Problem description => Write out the data below in full, unchanged, minus the images.

Data section start

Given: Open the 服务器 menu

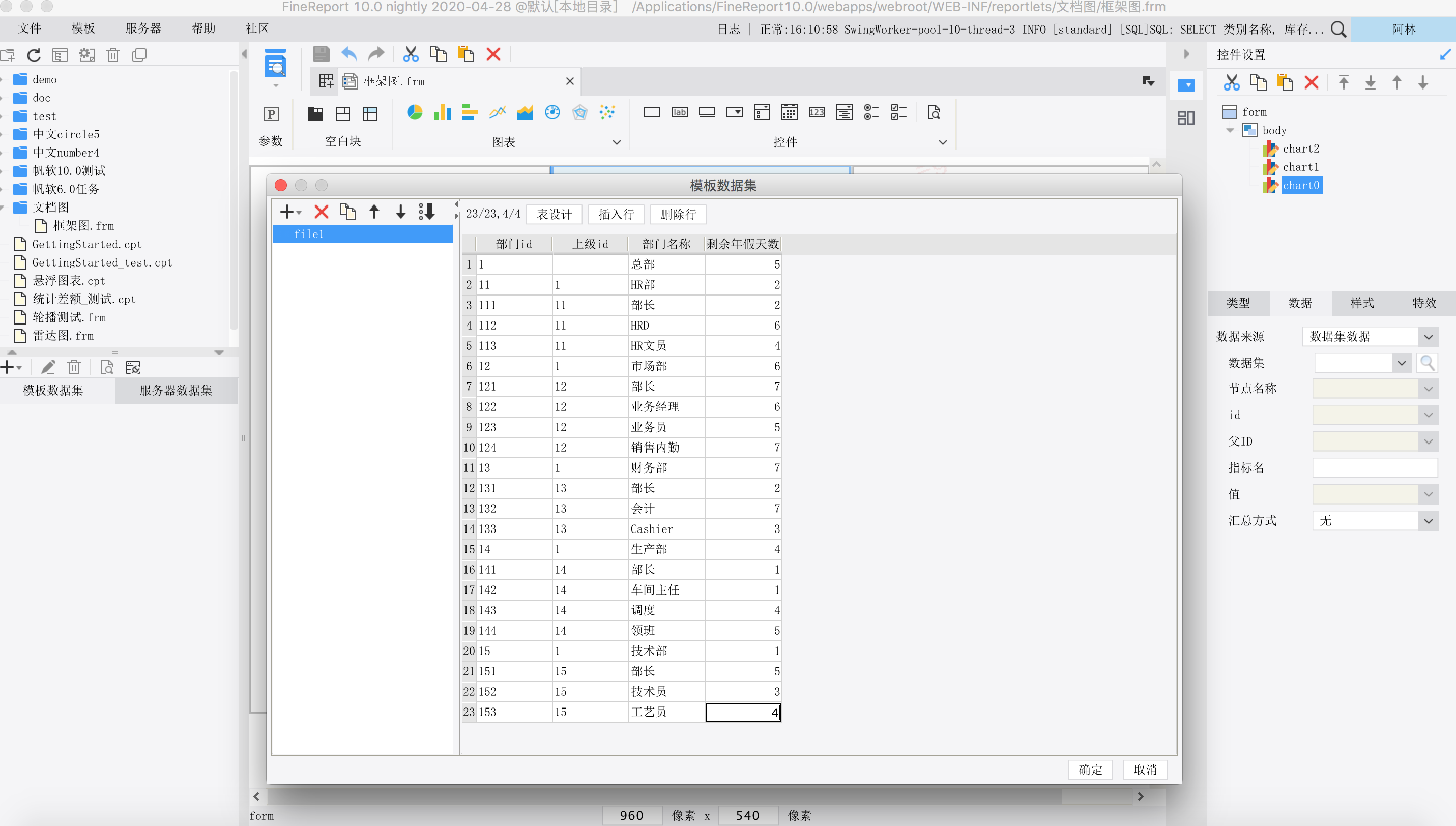Looking at the screenshot, I should tap(143, 28).
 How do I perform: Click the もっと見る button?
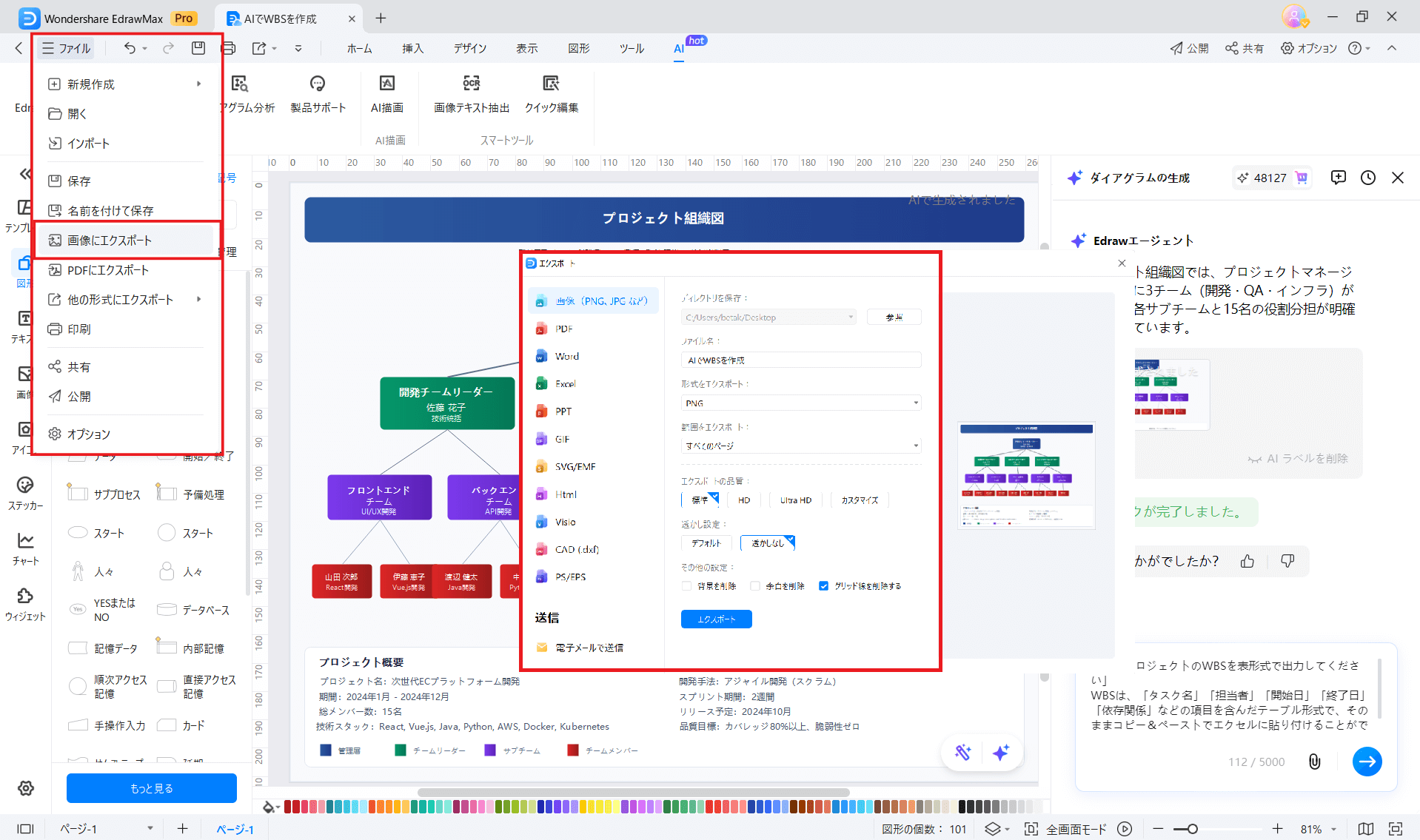pos(151,787)
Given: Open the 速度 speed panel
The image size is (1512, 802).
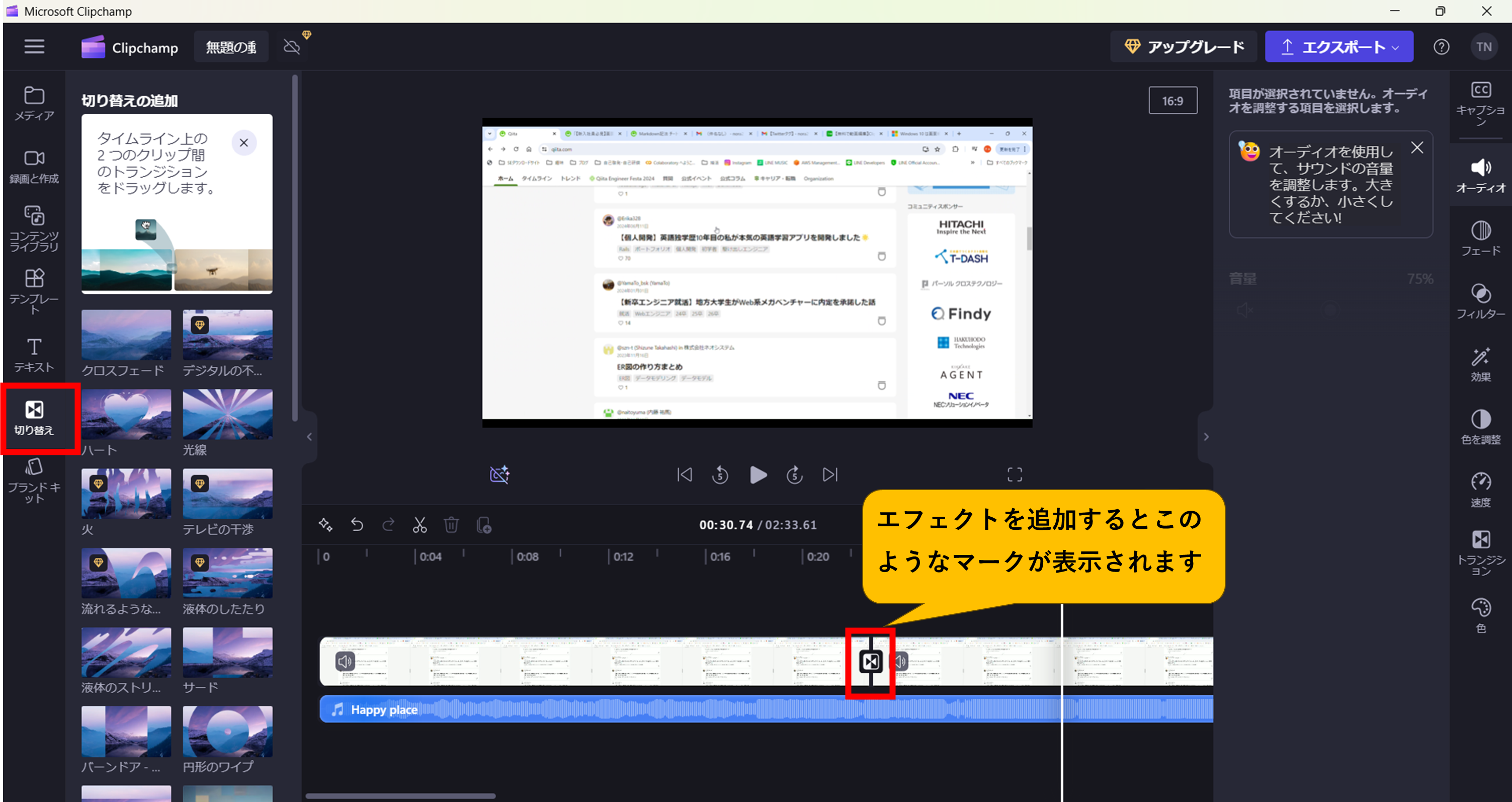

Data section end

Answer box =>
Given: Open the 服务器 menu

Looking at the screenshot, I should tap(143, 28).
 How do I perform: Click the もっと見る button?
pos(151,787)
Given: Open the 速度 speed panel
The image size is (1512, 802).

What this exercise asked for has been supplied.